A New Genetic Eye Disease Has Been Discovered

TIMP3 Retinopathy

Retinal images of a patient with a TIMP3 mutation causing atypical symptoms. While there is visible damage in the retina (dark circles), there is no choroidal neovascularization present. Credit: National Eye Institute

A new type of macular dystrophy, which is a cause of central vision loss, has been discovered through genetic and clinical research.

A new disease that damages the macula, a small region of the light-sensing retina required for sharp, central vision, has been discovered by National Eye Institute (NEI) researchers. The researchers have published their findings on the unnamed new macular dystrophy in the journal JAMA Ophthalmology.
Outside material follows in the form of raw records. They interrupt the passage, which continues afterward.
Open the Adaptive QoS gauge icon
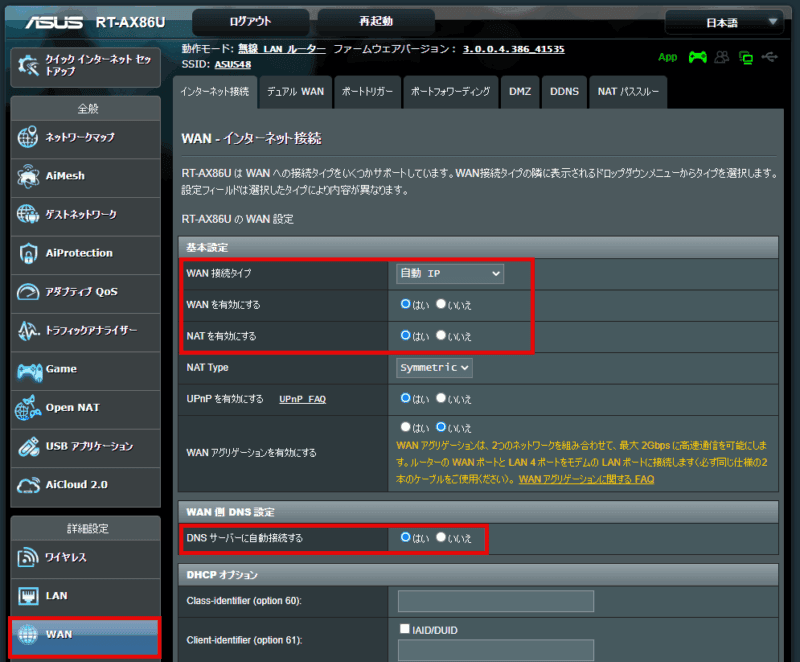Screen dimensions: 800x662 point(28,292)
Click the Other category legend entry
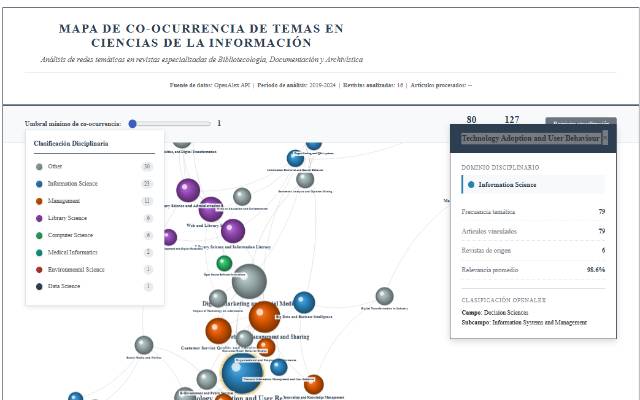This screenshot has width=640, height=400. 92,167
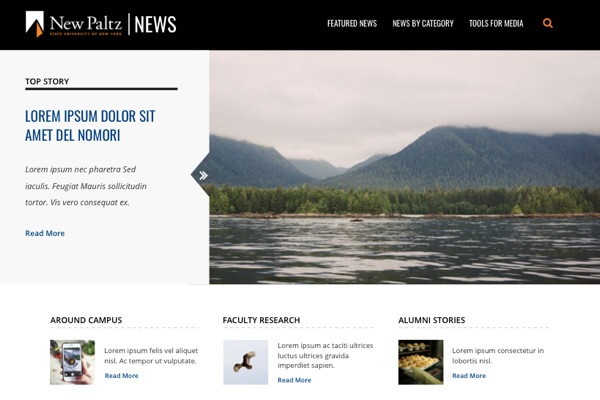Click the baked pastries thumbnail
Screen dimensions: 600x400
coord(421,362)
NEI is a branch of the National Institutes of Health.

Macular dystrophies are disorders that often result in central vision loss due to abnormalities in various genes, including ABCA4, BEST1, PRPH2, and TIMP3.

For instance, individuals with Sorsby Fundus Dystrophy, a hereditary eye disorder that is specifically linked with TIMP3 variations, often develop symptoms in adulthood. Due to choroidal neovascularization, which is the growth of new, irregular blood vessels behind the retina that leak fluid and disrupt vision, they often experience abrupt changes in visual acuity.
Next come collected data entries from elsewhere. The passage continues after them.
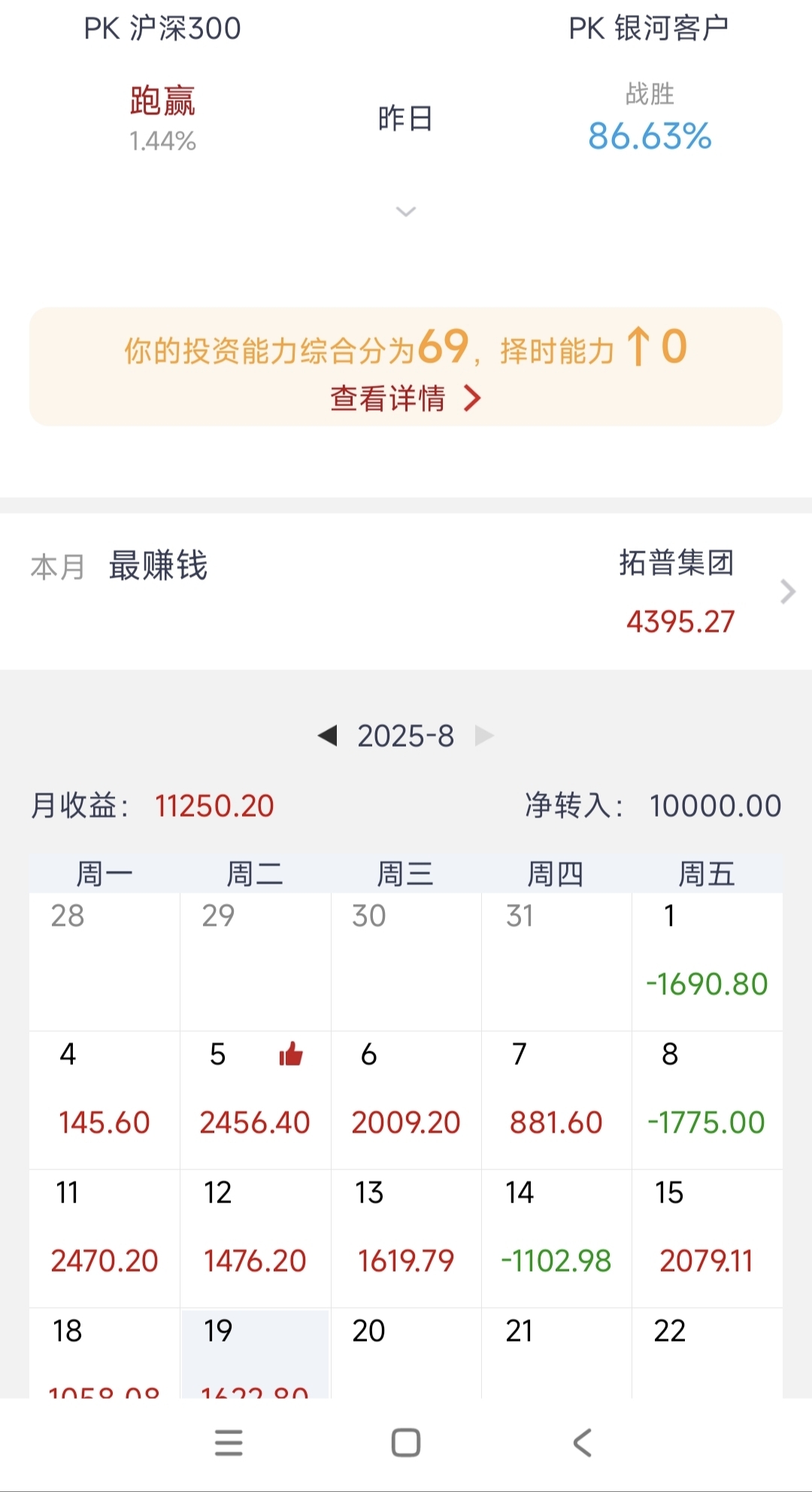Screen dimensions: 812x1492
Task: Tap the PK 沪深300 comparison header
Action: [x=162, y=29]
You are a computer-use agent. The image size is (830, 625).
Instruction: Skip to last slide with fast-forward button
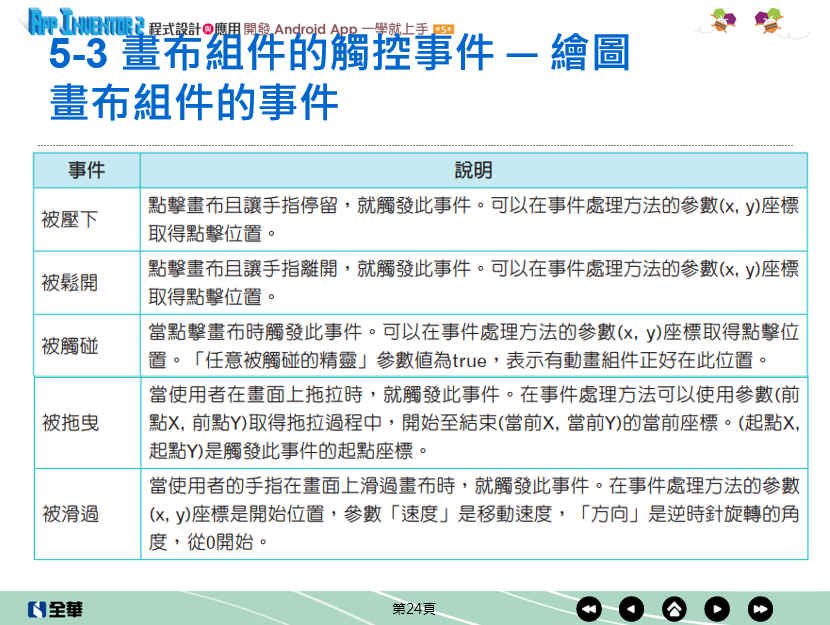pos(761,608)
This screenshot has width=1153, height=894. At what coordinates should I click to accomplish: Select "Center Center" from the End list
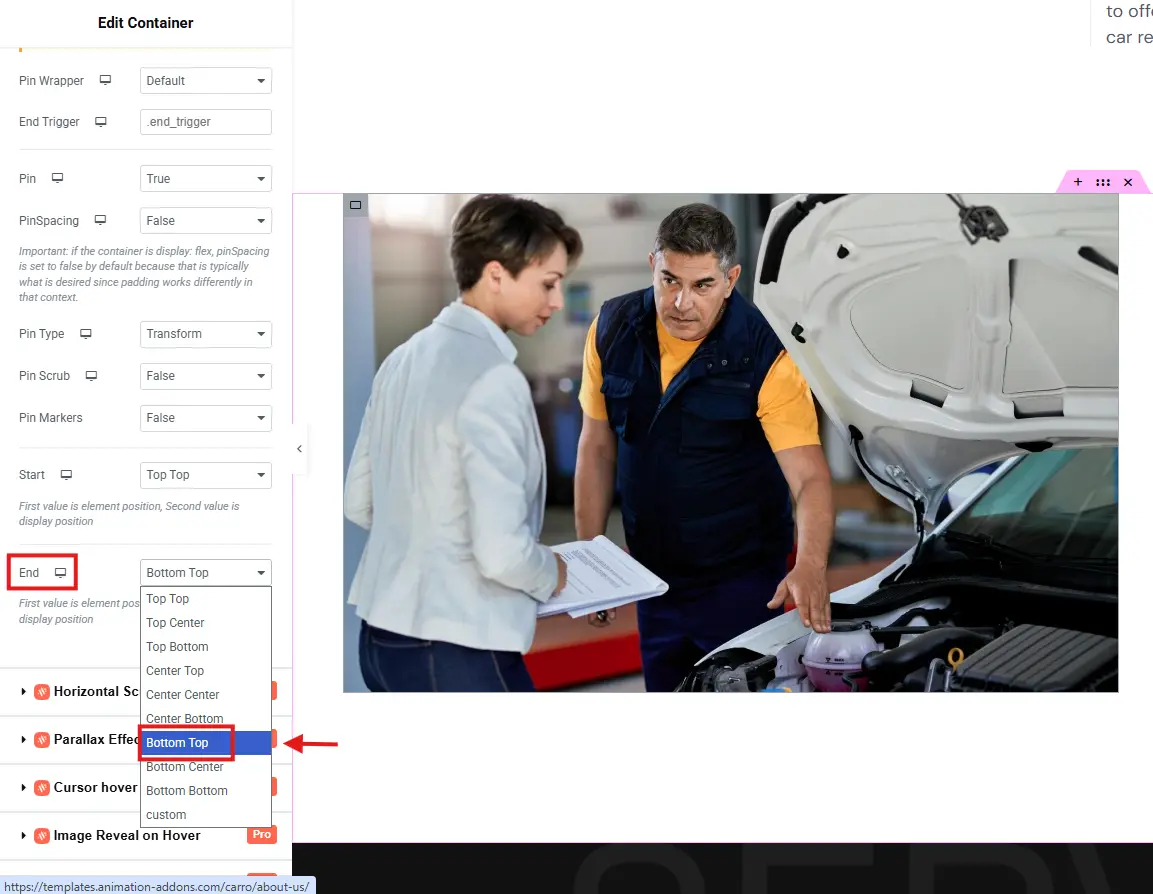click(x=183, y=695)
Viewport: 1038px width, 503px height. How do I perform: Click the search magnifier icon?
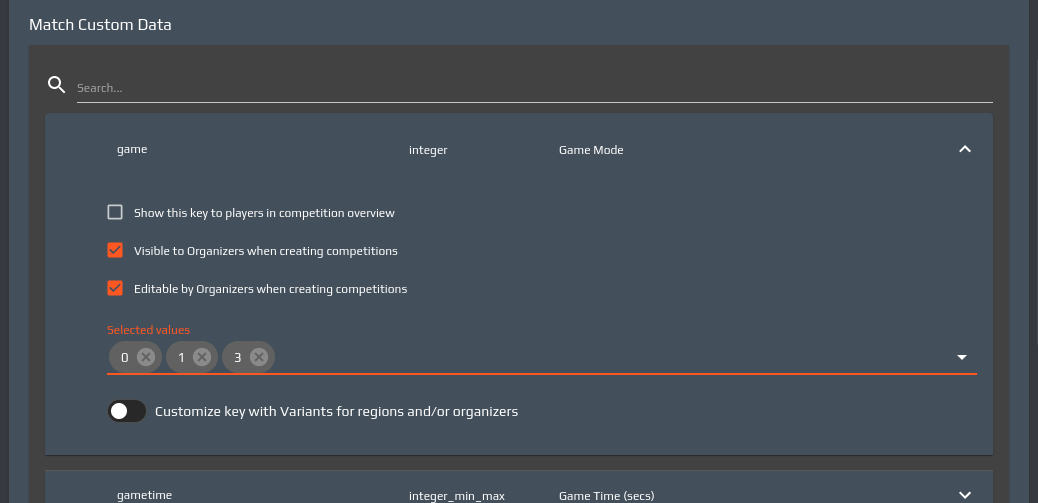pos(57,84)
TIMP3 is a protein that helps regulate retinal blood flow and is secreted from the retinal pigment epithelium (RPE), a layer of tissue that nourishes and supports the retina’s light-sensing photoreceptors. All TIMP3 gene mutations reported are in the mature protein after it has been “cut” from RPE cells in a process called cleavage.

“We found it surprising that two patients had TIMP3 variants not in the mature protein, but in the short signal sequence the gene uses to ‘cut’ the protein from the cells. We showed these variants prevent cleavage, causing the protein to be stuck in the cell, likely leading to retinal pigment epithelium toxicity,” said Bin Guan, Ph.D., lead author.

The research team followed these findings with clinical evaluations and genetic testing of family members to verify that the two new TIMP3 variants are connected to this atypical maculopathy.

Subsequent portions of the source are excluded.